+1 for creating a folder named "pip" in the main pulsar repo
So far, it is good enough to solve the problems we've had.

If it is really worth moving to another repo in the future.
We can move it maybe 3, 5 years later.

Thanks,
Penghui


On Fri, Mar 31, 2023 at 8:29 AM tison <wander4...@gmail.com> wrote:

> Hi Asaf,
>
> Thanks for starting this thread!
>
> I have similar thoughts on using a single source for reviewing PIPs. GH PRs
> are good for conversation, although multiple conversations are still hard
> to follow (which can be natural)
>
> Here is how Rust does it[1] - a self-documented RFC repo + review PRs +
> tracking issue on the main repo once accepted.
>
> Here is what I designed for TiDB[2][3]; proposals are placed in a folder
> under the main repo.
>
> We don't have to follow other community's ways, but these two practices
> seem good to read.
>
> And, to follow the ASF voting strategy[4][5], we may still need a standard
> vote mail thread and document the result on the mailing list.
>
> Best,
> tison.
>
> [1] https://github.com/rust-lang/rfcs
> [2] https://github.com/pingcap/tidb/tree/master/docs/design
> [3]
>
> https://pingcap.github.io/tidb-dev-guide/contribute-to-tidb/make-a-proposal.html
> [4] https://www.apache.org/foundation/voting.html
> [5] https://www.apache.org/dev/pmc.html#mailing-list-naming-policy
>
>
> Girish Sharma <scrapmachi...@gmail.com> 于2023年3月31日周五 04:33写道:
>
> > +1 (non-binding .. ? )
> > I've already commented a couple of times (here and there) that the
> process
> > needs to be consolidated at a single place. This is a good and detailed
> > approach.
> > Not sure if there is a historical context behind keeping the discussion
> in
> > dev mailing list..
> >
> > Regards
> >
> > On Fri, Mar 31, 2023 at 1:57 AM Asaf Mesika <asaf.mes...@gmail.com>
> wrote:
> >
> > > Hi all,
> > >
> > > In the last 2 months, I've increased my PIP review time (I do it in
> > > cycles), and reviewed quite a few PIPs.
> > >
> > > My conclusion as a result of that:
> > >
> > > It's nearly impossible to review PIPs using a mailing list.

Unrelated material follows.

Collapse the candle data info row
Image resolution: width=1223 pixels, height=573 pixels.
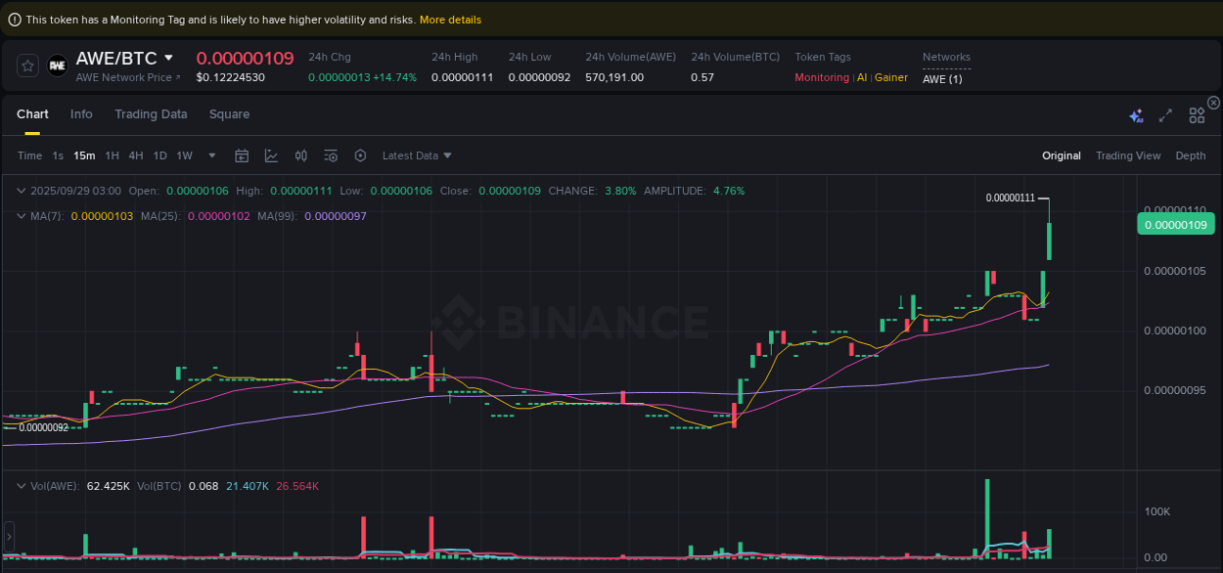pyautogui.click(x=22, y=191)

> > > We must fix it soon.
> > >
> > > *Why?*
> > > 1. Let's say you review the PIP and find 10 issues. Once you quote and
> > > comment on those ten points, you basically started 10 threads of
> > > conversations.
> > > After 2-3 ping pongs with quotes of quotes of quotes, it takes you
> > forever
> > > to read each thread properly. You find your CTRL-F to search to find
> your
> > > original quote, and reply. Load it up again in your head, switching to
> > the
> > > PIP tab to read it again.
> > > After 10 ping pongs, it becomes almost an impossible mission.
> > >
> > > I can say I'm 75% tired just from the process, not from the review
> > itself.
> > >
> > > 2. It's non collaborative by design.

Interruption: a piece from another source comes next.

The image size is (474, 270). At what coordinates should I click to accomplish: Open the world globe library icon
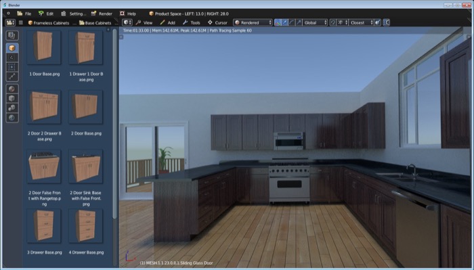12,118
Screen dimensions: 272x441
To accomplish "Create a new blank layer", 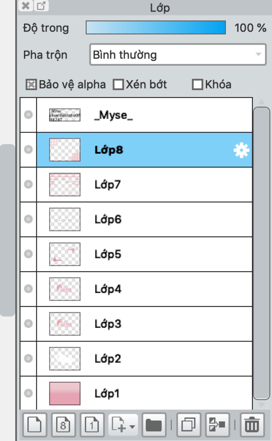I will (x=35, y=425).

> > > After 10 ping pongs, the ability of someone to come and join the
> > discussion
> > > is 0. They need to go through so many replies, which are half quotes,
> > find
> > > the original reply, and browse to the PIP.

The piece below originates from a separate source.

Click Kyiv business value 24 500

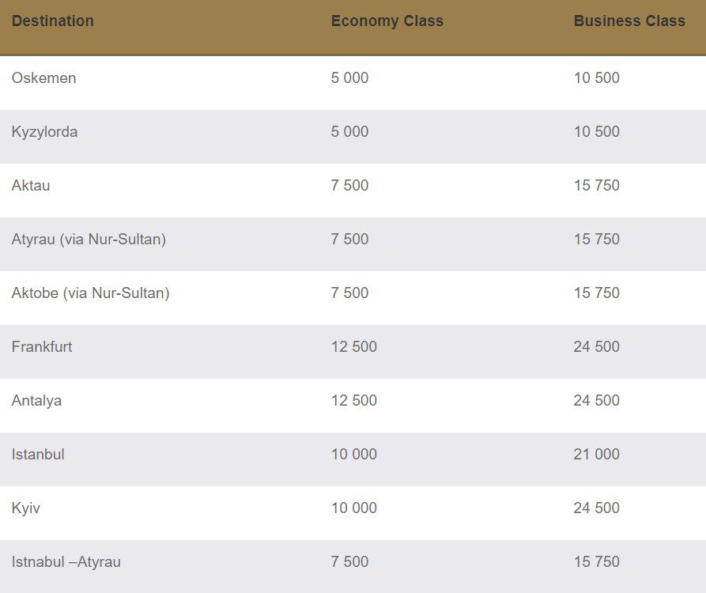click(x=596, y=508)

> > > It's no wonder people drop off the PIP review once we cross 5-6
> replies.
> > > It's no wonder, nobody joins after 10 replies.
> > >
> > > 3. It's not open to the public. Non collaborative.
> > > You can't just get a link, and join the review. Not only because of (1)
> > and
> > > (2). You need to join the mailing list. You don't get the past emails
> to
> > > reply. Just joining the list is a high enough bar for many people.
> > > I personally participated in review of proposals in OpenTelemetry in
> the
> > > last 6 months, even though I'm just an occasional user.  Why? They were
> > > conducted on GitHub PR , so it was easy for me - click a link and
> reply.
> > >
> > > 4. All over the place
> > > Sometimes people comment on the GitHub issue.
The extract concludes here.